Abstract

Feature selection is one of the key components of data mining and machine learning domain that selects the best subset of features with respect to target data by removing irrelevant data. However, it is a complex task to select optimal set of features from a dataset using traditional feature selection methods, as for n number of features, $$2^n$$ feature subsets are possible. Therefore, this paper introduces a novel metaheuristics-based feature selection method based binomial cuckoo search. Generally, metaheuristics-based feature selection methods suffer with stability issue since they select different set of features in different runs. Hence, to deal with stability issue, a hybrid data transformation method based on principal component analysis and fast independent component analysis has also been introduced. The proposed hybrid data transformation method first transforms the original data thereafter proposed binary binomial cuckoo search method is used to elect the best subset of features.
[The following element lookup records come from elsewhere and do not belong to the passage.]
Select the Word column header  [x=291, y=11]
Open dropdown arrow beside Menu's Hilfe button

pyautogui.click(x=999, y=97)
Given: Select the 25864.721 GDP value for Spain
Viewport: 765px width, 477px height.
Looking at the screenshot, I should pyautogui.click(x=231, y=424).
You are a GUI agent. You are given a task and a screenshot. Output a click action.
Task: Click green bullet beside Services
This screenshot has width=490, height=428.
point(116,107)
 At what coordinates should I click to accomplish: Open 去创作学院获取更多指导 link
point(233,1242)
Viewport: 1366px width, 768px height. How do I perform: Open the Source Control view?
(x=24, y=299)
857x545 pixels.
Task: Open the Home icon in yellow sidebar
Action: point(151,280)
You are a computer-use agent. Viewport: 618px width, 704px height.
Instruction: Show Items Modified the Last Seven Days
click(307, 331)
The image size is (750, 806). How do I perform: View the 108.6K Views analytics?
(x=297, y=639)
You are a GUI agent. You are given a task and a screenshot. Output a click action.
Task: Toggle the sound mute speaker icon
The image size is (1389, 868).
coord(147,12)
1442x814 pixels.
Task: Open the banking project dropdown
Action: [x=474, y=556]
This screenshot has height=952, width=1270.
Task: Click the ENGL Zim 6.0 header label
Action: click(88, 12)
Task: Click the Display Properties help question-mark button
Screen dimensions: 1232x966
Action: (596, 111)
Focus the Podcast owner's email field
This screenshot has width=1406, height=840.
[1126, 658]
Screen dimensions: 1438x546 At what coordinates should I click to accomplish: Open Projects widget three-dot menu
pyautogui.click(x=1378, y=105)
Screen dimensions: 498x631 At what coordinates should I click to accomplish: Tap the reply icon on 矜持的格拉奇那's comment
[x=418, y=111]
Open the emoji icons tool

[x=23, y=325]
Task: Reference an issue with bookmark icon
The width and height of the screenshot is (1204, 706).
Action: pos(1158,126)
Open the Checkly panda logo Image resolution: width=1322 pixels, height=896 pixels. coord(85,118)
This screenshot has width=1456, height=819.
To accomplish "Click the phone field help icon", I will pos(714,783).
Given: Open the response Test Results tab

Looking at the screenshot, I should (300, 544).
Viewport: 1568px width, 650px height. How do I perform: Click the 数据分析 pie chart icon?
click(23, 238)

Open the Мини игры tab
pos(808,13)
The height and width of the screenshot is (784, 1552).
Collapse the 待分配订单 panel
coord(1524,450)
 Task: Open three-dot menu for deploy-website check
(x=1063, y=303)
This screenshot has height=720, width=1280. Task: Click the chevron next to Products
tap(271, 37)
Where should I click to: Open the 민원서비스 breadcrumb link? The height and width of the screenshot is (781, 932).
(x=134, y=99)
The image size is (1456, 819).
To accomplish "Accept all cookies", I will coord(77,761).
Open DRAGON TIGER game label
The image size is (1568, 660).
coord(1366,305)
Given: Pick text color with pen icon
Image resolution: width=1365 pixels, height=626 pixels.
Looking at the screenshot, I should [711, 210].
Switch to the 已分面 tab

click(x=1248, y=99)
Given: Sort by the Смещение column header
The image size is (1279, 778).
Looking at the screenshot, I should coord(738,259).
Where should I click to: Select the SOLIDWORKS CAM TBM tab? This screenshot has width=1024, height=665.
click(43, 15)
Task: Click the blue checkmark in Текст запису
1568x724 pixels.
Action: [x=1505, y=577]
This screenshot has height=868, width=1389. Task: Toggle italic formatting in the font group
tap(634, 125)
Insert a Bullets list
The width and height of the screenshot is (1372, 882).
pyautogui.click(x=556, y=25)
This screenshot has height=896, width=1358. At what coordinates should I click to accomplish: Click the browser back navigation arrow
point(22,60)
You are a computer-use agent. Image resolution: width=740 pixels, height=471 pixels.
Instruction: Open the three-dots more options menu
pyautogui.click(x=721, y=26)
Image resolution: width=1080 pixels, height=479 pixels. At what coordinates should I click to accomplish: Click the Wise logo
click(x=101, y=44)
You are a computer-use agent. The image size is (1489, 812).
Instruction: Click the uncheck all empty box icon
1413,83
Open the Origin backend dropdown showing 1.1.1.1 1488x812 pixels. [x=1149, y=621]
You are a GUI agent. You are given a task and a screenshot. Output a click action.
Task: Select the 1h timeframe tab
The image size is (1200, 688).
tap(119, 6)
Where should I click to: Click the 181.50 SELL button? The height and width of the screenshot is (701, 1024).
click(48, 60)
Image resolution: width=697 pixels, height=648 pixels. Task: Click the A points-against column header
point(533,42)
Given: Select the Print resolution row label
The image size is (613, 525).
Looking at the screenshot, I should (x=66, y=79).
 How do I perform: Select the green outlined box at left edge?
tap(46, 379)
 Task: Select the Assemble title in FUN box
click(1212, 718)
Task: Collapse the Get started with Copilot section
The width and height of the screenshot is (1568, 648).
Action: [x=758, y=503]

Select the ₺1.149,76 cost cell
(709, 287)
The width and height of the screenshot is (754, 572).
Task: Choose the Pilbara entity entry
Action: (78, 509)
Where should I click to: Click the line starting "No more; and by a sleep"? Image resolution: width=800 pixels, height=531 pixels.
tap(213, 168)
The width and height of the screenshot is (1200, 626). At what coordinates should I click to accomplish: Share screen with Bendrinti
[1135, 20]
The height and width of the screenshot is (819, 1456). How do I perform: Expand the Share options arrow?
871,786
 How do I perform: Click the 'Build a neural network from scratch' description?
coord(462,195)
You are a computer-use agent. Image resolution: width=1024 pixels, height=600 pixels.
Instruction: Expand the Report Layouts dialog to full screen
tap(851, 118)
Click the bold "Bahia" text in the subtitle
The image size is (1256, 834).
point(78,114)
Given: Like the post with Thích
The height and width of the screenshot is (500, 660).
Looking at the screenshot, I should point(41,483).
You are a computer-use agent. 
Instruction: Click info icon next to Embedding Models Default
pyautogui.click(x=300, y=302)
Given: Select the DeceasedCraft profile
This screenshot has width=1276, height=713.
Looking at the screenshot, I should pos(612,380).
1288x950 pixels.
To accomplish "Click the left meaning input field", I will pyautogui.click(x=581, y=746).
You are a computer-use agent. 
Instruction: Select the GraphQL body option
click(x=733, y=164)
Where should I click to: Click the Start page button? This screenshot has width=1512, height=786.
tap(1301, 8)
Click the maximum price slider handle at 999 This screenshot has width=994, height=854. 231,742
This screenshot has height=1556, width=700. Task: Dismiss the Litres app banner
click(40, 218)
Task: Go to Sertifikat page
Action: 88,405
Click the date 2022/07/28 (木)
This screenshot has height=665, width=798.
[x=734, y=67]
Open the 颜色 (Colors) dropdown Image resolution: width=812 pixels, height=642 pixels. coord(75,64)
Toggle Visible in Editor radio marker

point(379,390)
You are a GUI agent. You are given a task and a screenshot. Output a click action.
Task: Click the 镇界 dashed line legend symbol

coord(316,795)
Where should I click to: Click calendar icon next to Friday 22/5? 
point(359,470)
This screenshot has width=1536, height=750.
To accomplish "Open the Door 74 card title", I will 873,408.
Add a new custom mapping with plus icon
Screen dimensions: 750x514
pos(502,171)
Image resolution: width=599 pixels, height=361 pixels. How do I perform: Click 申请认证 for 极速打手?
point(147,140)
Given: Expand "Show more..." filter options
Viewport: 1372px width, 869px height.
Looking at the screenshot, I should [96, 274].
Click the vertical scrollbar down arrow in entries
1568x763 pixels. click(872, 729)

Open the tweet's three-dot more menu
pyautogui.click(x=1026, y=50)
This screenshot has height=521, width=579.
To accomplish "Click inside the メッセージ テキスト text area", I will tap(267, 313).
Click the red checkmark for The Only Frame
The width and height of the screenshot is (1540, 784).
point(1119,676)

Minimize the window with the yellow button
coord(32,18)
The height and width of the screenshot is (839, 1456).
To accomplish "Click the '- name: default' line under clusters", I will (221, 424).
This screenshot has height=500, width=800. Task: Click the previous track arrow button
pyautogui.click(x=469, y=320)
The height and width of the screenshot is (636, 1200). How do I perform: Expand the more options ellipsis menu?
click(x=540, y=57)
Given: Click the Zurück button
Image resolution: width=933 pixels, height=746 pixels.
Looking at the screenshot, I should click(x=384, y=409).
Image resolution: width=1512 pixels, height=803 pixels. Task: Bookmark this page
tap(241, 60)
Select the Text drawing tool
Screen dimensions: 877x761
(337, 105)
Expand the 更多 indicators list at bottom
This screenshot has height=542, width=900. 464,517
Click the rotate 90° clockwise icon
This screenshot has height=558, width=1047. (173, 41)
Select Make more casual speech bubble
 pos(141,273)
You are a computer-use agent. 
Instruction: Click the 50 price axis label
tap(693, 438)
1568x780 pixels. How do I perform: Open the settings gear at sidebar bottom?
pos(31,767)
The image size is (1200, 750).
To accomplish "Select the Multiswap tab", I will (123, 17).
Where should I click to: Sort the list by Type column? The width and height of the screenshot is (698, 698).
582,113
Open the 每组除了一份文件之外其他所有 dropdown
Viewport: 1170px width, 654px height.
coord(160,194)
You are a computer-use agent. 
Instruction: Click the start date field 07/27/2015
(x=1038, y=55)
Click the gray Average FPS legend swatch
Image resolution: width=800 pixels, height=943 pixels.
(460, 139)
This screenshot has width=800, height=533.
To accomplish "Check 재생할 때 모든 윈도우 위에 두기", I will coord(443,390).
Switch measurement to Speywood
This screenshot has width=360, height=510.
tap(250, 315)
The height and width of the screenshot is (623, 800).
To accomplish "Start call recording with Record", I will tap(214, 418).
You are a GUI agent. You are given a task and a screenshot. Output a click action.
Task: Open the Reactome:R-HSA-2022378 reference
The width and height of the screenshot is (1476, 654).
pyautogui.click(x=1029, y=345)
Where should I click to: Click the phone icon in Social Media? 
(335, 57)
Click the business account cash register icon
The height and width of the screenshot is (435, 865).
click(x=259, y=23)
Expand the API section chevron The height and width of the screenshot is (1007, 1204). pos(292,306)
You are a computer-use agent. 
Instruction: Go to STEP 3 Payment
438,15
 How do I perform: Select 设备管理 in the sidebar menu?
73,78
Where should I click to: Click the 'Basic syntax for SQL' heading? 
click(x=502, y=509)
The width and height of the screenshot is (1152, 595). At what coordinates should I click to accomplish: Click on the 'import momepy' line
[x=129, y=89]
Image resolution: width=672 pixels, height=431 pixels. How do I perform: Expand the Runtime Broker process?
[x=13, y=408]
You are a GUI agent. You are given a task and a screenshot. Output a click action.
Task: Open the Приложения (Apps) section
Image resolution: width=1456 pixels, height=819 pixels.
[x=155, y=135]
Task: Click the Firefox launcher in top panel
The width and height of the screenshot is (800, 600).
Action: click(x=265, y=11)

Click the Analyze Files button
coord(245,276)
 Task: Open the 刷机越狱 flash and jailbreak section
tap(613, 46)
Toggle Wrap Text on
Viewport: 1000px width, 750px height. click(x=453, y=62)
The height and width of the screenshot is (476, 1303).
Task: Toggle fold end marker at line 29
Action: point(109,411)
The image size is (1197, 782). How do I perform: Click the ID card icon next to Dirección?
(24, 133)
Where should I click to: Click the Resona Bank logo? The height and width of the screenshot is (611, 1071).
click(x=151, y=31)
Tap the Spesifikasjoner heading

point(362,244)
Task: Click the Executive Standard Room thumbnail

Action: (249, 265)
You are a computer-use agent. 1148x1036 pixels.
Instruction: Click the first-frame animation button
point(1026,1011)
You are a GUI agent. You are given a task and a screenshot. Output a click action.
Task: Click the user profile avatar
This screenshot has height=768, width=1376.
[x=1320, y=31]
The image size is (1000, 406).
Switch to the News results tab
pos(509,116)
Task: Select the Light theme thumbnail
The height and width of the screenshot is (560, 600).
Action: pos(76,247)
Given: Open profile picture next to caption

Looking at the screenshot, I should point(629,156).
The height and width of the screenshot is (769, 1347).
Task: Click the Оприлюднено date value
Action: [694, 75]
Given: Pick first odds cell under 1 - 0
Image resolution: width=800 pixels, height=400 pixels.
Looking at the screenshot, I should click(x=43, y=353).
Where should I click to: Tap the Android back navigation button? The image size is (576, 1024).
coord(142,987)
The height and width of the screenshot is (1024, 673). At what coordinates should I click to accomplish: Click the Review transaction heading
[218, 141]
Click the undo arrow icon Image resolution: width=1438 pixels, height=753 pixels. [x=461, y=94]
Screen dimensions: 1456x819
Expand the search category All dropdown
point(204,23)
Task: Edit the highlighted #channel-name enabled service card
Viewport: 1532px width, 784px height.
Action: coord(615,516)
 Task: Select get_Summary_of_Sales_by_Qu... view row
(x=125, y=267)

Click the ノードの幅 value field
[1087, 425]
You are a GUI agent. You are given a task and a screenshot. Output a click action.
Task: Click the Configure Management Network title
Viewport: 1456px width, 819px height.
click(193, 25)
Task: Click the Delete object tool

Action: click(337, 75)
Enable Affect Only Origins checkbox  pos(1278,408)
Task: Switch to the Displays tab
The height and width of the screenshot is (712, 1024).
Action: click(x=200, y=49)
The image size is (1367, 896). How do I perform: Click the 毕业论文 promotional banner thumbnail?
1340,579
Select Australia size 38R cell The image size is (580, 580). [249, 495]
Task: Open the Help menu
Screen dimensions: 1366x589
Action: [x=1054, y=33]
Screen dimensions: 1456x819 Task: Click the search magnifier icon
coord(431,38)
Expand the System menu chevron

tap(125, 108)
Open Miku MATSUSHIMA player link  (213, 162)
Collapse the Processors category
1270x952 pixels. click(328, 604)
The proposed feature selection method maximizes the classification accuracy and minimizes the number of selected features. The performance of the proposed method has been tested on the fourteen feature selection benchmark datasets taken from UCI repository and compared with other latest state-of- the art approaches including binary cuckoo search, binary bat algorithm, binary gravitational search algorithm, binary whale optimization with simulated annealing, and binary grey wolf optimization. Further, statistical analysis has also been carried out to validate the efficacy of the proposed method.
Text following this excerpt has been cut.